在 10.0.0.9 上创建 docker-compose.yml 文件，内容如下：

services:
  qdrant_node3:
    image: qdrant/qdrant:v1.14.0
    ports:
      - "6333:6333"
      - "6334:6334"
      - "6335:6335"
    volumes:
      - ./qdrant_storage:/qdrant/storage
      - ./qdrant_snapshots:/qdrant/snapshots
    environment:
      QDRANT__CLUSTER__ENABLED: "true"
    command: "./qdrant --bootstrap http://10.0.0.6:6335 --uri http://10.0.0.9:6335"

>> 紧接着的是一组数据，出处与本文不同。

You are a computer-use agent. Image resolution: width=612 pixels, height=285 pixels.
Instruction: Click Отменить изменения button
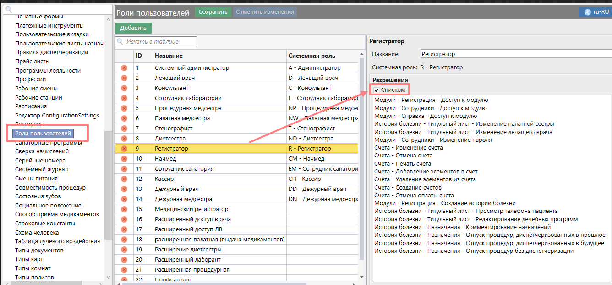click(x=265, y=12)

然后在各自的机器上 docker-compose up -d 启动即可。

所有的节点启动后我们访问任意机器的 http://localhost:6333/cluster 就可以看到集群状态了，例如：

{
  "result": {
    "status": "enabled",
    "peer_id": 5395257186314509,
    "peers": {
      "3095816753490206": {
        "uri": "http://10.0.0.9:6335/"
      },
      "5395257186314509": {
        "uri": "http://10.0.0.6:6335/"
      },
      "4182395837949771": {
        "uri": "http://10.0.0.7:6335/"
      }
    },
    "raft_info": {
      "term": 1,
      "commit": 41,
      "pending_operations": 0,
      "leader": 5395257186314509,
      "role": "Leader",
      "is_voter": true
    },
    "consensus_thread_status": {
      "consensus_thread_status": "working",
      "last_update": "2025-05-17T02:31:10.703071457Z"
    },
    "message_send_failures": {}
  },
  "status": "ok",
  "time": 0.000011782
}

创建 collection

在有了分布式的 Qdrant 集群之后，在官方文档 https://qdrant.tech/documentation/guides/distributed_deployment/#making-use-of-a-new-distributed-qdrant-cluster 中我们可以知道：

When you enable distributed mode and scale up to two or more nodes, your data does not move to the new node automatically; it starts out empty. To make use of your new empty node, do one of the following:

Create a new replicated collection by setting the replication_factor to 2 or more and setting the number of shards to a multiple of your number of nodes.
If you have an existing collection which does not contain enough shards for each node, you must create a new collection as described in the previous bullet point.
If you already have enough shards for each node and you merely need to replicate your data, follow the directions for creating new shard replicas.
If you already have enough shards for each node and your data is already replicated, you can move data (without replicating it) onto the new node(s) by moving shards.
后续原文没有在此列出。